Task details: Using the records below, write out again exactly the lines that begin at the line containing "Task: Click the Line Style icon" and end at the line containing "Switch to the Log tab", and no other lines.

Saved data entries
>>
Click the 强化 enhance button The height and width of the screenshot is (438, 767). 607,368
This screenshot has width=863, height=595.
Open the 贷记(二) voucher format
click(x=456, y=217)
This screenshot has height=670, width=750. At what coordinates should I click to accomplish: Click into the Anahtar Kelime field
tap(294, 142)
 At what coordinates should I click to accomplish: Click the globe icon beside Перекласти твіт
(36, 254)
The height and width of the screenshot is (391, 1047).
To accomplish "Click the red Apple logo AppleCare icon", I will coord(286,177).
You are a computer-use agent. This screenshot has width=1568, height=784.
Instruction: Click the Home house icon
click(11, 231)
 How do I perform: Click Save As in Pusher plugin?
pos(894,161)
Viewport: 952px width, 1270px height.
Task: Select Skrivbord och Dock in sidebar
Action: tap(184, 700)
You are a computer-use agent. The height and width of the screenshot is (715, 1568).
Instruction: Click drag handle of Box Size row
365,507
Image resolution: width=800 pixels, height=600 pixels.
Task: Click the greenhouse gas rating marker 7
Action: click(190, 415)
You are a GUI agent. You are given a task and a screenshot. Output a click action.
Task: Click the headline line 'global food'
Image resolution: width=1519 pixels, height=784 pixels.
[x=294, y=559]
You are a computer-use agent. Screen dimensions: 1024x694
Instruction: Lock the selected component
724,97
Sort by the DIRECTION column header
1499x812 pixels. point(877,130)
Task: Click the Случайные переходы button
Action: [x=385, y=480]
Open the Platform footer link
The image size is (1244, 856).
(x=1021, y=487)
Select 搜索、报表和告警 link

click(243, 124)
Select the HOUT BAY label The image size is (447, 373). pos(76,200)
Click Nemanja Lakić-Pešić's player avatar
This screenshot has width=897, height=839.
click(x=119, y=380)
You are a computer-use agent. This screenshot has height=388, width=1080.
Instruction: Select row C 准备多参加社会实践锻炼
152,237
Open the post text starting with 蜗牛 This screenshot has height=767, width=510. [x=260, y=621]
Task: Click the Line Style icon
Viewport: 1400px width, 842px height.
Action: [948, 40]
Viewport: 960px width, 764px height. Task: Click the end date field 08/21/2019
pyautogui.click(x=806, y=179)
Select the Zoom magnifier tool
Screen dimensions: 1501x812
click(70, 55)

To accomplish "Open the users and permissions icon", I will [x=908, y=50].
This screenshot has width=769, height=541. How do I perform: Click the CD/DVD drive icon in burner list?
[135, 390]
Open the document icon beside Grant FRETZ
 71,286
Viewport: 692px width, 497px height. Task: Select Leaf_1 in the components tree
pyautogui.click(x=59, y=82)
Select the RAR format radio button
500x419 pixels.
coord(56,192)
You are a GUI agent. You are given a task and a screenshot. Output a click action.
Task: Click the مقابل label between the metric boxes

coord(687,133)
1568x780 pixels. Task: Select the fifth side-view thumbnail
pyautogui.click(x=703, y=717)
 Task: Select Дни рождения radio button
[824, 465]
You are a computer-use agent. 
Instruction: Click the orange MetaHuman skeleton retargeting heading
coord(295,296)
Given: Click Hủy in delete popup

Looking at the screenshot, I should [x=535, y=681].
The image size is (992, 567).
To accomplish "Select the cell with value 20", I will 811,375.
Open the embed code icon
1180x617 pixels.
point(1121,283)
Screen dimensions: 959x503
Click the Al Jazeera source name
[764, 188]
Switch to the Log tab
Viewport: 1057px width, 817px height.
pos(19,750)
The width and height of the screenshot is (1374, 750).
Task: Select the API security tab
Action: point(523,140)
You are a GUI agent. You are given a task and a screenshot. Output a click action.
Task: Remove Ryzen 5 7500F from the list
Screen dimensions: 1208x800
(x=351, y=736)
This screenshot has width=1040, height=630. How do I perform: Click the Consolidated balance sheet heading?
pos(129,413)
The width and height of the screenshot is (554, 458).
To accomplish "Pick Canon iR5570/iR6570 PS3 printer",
<<
Reply to the exercise:
Task: Click the Line Style icon
Viewport: 1400px width, 842px height.
Action: [948, 40]
Viewport: 960px width, 764px height. Task: Click the end date field 08/21/2019
pyautogui.click(x=806, y=179)
Select the Zoom magnifier tool
Screen dimensions: 1501x812
click(70, 55)

To accomplish "Open the users and permissions icon", I will [x=908, y=50].
This screenshot has width=769, height=541. How do I perform: Click the CD/DVD drive icon in burner list?
[135, 390]
Open the document icon beside Grant FRETZ
 71,286
Viewport: 692px width, 497px height. Task: Select Leaf_1 in the components tree
pyautogui.click(x=59, y=82)
Select the RAR format radio button
500x419 pixels.
coord(56,192)
You are a GUI agent. You are given a task and a screenshot. Output a click action.
Task: Click the مقابل label between the metric boxes

coord(687,133)
1568x780 pixels. Task: Select the fifth side-view thumbnail
pyautogui.click(x=703, y=717)
 Task: Select Дни рождения radio button
[824, 465]
You are a computer-use agent. 
Instruction: Click the orange MetaHuman skeleton retargeting heading
coord(295,296)
Given: Click Hủy in delete popup

Looking at the screenshot, I should [x=535, y=681].
The image size is (992, 567).
To accomplish "Select the cell with value 20", I will 811,375.
Open the embed code icon
1180x617 pixels.
point(1121,283)
Screen dimensions: 959x503
Click the Al Jazeera source name
[764, 188]
Switch to the Log tab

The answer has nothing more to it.